Microalgae like the diatom Odontella aurita and the green alga Tetraselmis striata serve as excellent “biofactories” for creating eco-friendly materials for 3D laser printing thanks to their rich lipid and photoactive pigment content. A global research team spearheaded by Prof. Dr. Eva Blasco from the Institute for Molecular Systems Engineering and Advanced Materials (IMSEAM) at Heidelberg University has achieved the groundbreaking feat of producing inks for printing intricate biocompatible 3D microstructures, utilizing raw materials derived from these microalgae. These microalgae-based substances might be utilized in the future for fabricating implants or scaffolds for 3D cell cultures.
Among various additive manufacturing methods, two-photon 3D laser printing stands out for its advantages in fabricating at micro and nanoscale levels. Its exceptional resolution allows it to be employed across a multitude of fields like optics and photonics, microfluidics, and biomedicine. The process works by directing a laser beam at a liquid photoreactive resin, known as “ink.” At the focused point, the laser activates specific molecules called photoinitiators which instigate a chemical reaction that leads to the localized solidification of the ink.
Historically, inks for this highly accurate 3D laser printing technique have primarily relied on petrochemical-based polymers. These materials pose issues such as fossil fuel depletion, greenhouse gas emissions, and potential toxicity, as noted by Prof. Blasco. Microalgae represent a promising alternative as “biofactories” for sustainable 3D printing materials, given their fast growth, CO2 fixation during growth, and biocompatibility. “Despite their benefits, microalgae have seldom been explored as raw materials for light-based 3D printing,” highlights Prof. Blasco, whose research straddles areas of macromolecular chemistry, materials science, and 3D nanofabrication.

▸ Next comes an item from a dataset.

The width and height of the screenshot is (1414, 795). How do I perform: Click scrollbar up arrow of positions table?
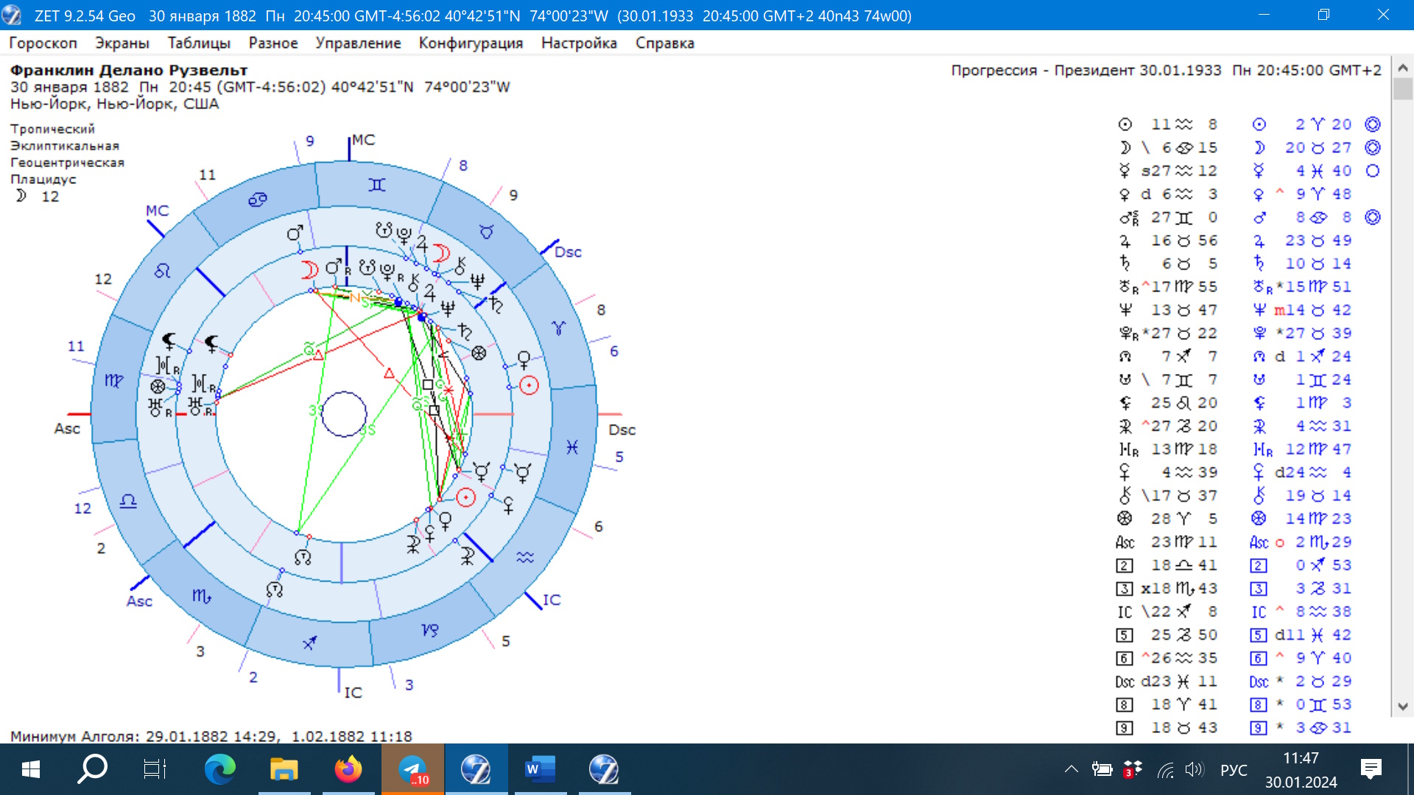1402,68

The research team has successfully extracted biocompatible materials suitable for high-resolution 3D laser printing from microalgae for the first time. For their study, they focused on the two species, the diatom Odontella aurita and the green alga Tetraselmis striata, both of which are rich in triglycerides. The team extracted triglycerides and modified them with acrylates to enable fast curing when exposed to light. The green pigments from the microalgae were found to be effective photoinitiators; upon light exposure, they initiate the chemical process that solidifies the ink into a complex three-dimensional form. “This method eliminates the need for potentially harmful additives, such as traditional photoinitiators,” points out Clara Vazquez-Martel, the lead author and a PhD student in Prof. Blasco’s team at IMSEAM.

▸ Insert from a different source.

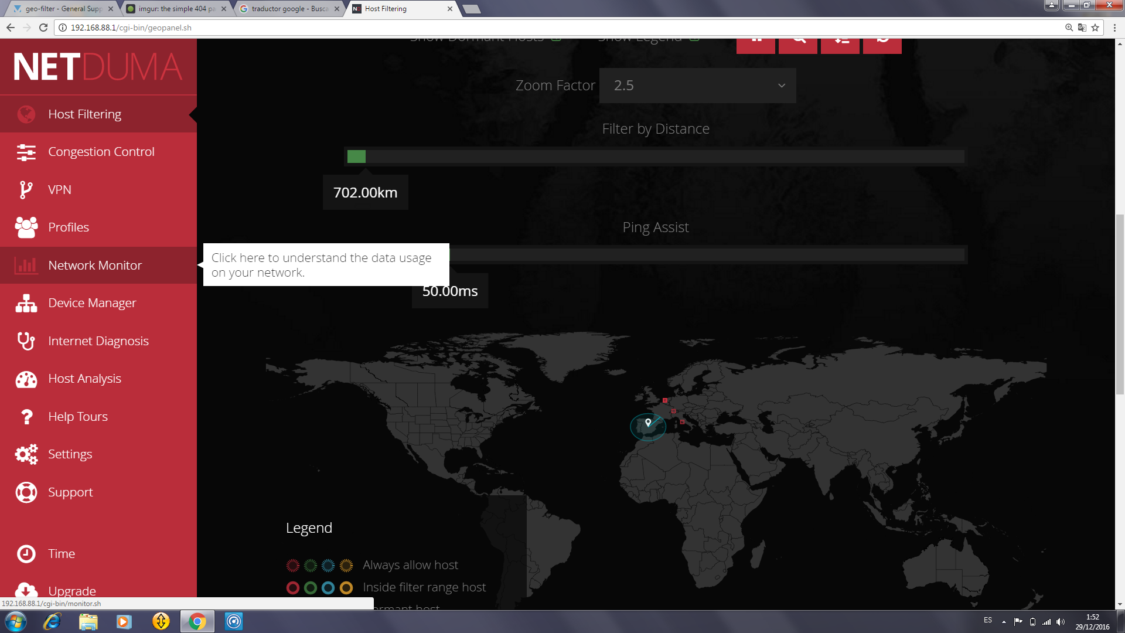Switch to the traductor google tab
Image resolution: width=1125 pixels, height=633 pixels.
pyautogui.click(x=289, y=9)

With the newly developed ink system, the researchers created various highly detailed 3D microstructures, showcasing intricate designs including overhanging features and cavities. They further examined the biocompatibility of the microalgae-based inks through cell culture experiments, successfully cultivating cells on 3D microscaffolds for approximately 24 hours, observing nearly a 100 percent survival rate. “These findings pave the way for more sustainable light-based 3D printing and open new avenues for life science applications—ranging from 3D cell cultures to biocompatible implants,” remarks Prof. Blasco.
This research is part of the Excellence Cluster “3D Matter Made to Order,” a collaborative effort between Heidelberg University and the Karlsruhe Institute of Technology (KIT). The study involved researchers from Heidelberg, KIT, and the Spanish Bank of Algae at the University of Las Palmas de Gran Canaria (ULPGC, Spain). Funding for this project was provided by organizations including the German Research Foundation, the Carl Zeiss Foundation, the Fonds der Chemischen Industrie, and the European Union as part of the European Territorial Cooperation Program. The findings have been published in the journal “Advanced Materials.”